BLEEDBACK

BY WINSTON MARKS

It was just a harmless, though amazing,
kid's toy that sold for less than a dollar.
Yet it plunged the entire nation into a
nightmare of mystery and chaos....

[Transcriber's Note: This etext was produced from
Worlds of If Science Fiction, August 1955.
Extensive research did not uncover any evidence that
the U.S. copyright on this publication was renewed.]


The thing is over now, but I can't see a Teddy bear or a set of blocks in a department store window without shuddering. I'm thankful I'm a bachelor and have no children around to remind me of the utterly insane nightmare that a child's toy plunged our country into—the millions of people who died in agony—the total disruption and near dissolution of our nation.

And yet, as the United States tottered on the verge of complete chaos, it was, ironically, another child's toy that saved us.

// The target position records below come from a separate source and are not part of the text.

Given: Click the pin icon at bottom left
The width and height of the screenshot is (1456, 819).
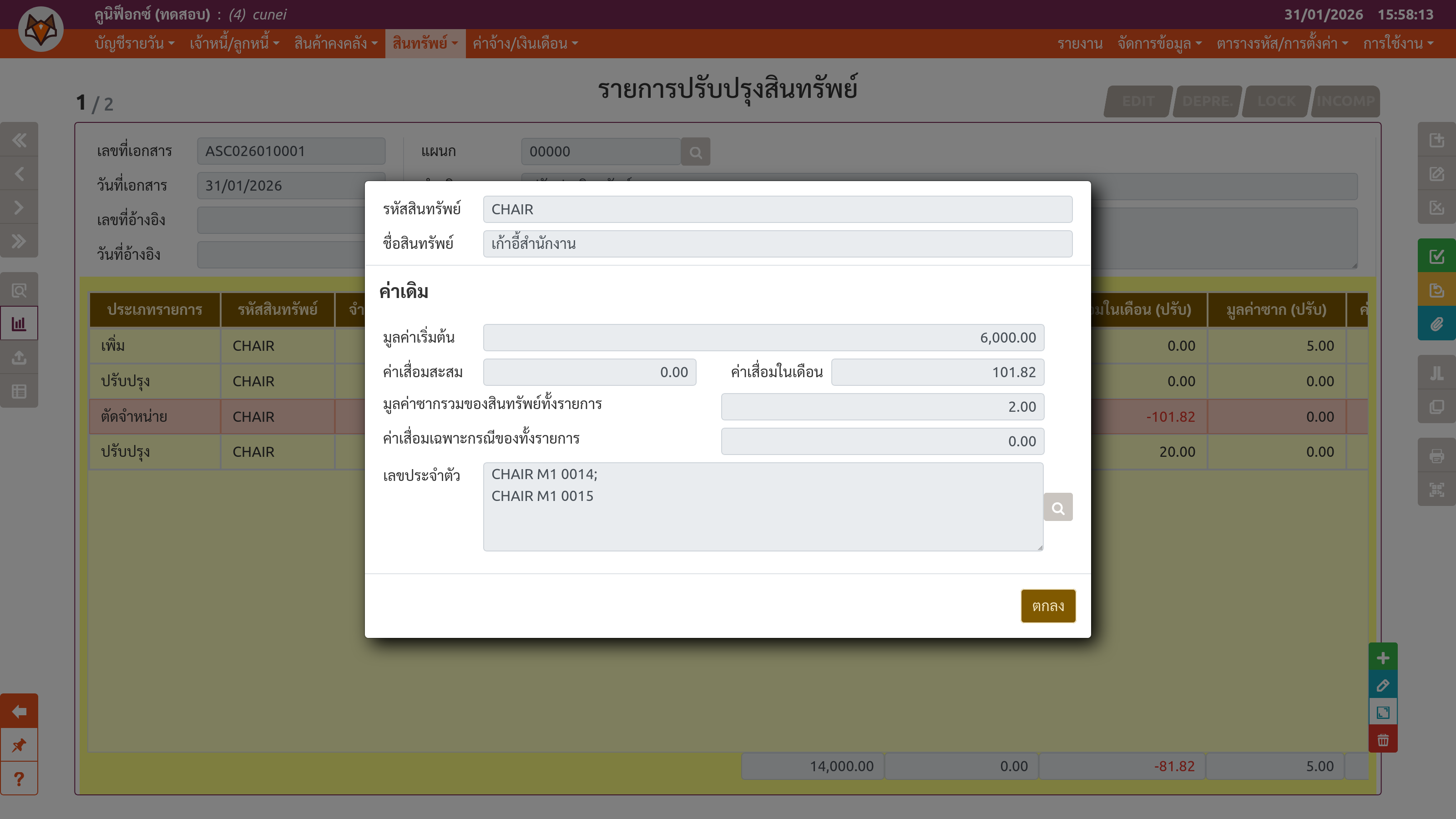Looking at the screenshot, I should [19, 745].
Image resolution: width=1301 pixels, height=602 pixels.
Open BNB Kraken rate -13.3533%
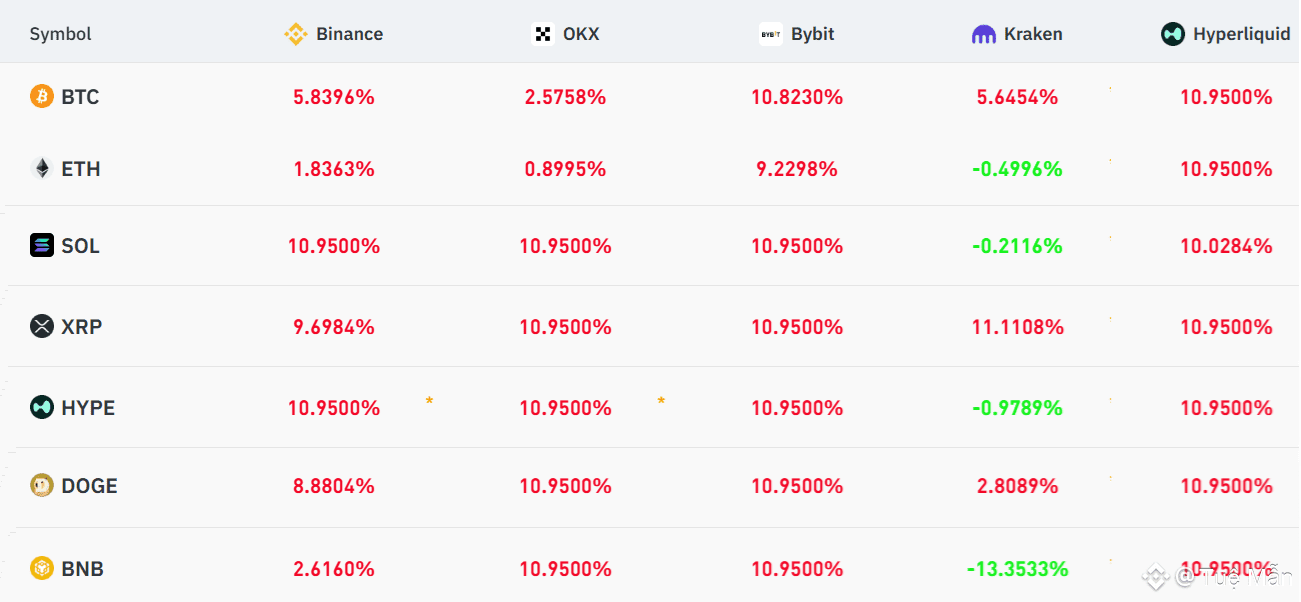point(1017,569)
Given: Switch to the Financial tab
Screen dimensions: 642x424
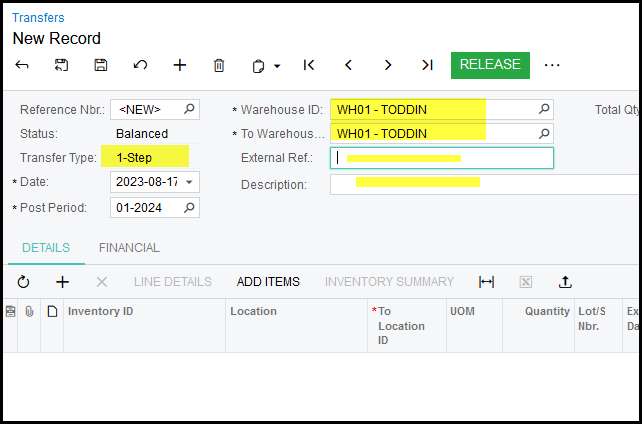Looking at the screenshot, I should 129,248.
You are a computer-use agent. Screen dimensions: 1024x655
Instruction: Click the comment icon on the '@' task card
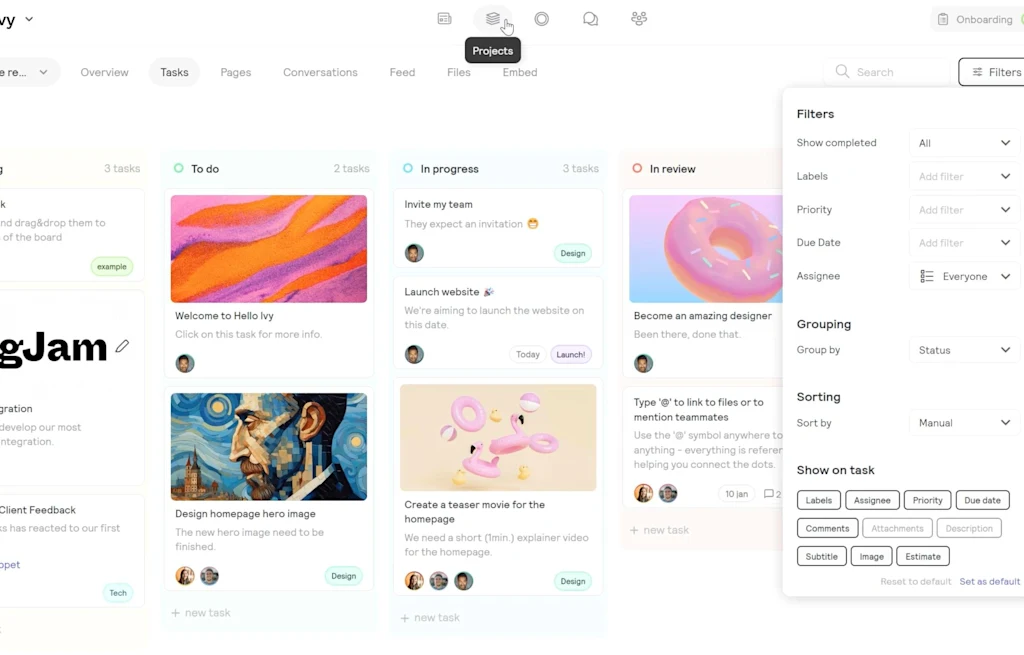coord(769,494)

A simple, ordinary, every-day toy for tots stopped the "fever", halted the carnage that was tearing our flesh and eyes and viscera into shreds. With most the scientists in the world working for an emergency solution, they could come up with no better answer than a toy that'd been around for generations before the "Mystery i-Gun" was even conceived.

Being a plain-clothesman, I have seen greed and impatience ruin many individual lives. If I could have guessed at the chain of events that would stem from my first contact with the younger Baxter brother, I would have put a bullet through his head in cold blood and cheerfully faced the gas chamber.

Instead I took off my hat and followed him through the substantial old house to a moderately large room in the rear where, I'd been told, we would find a body.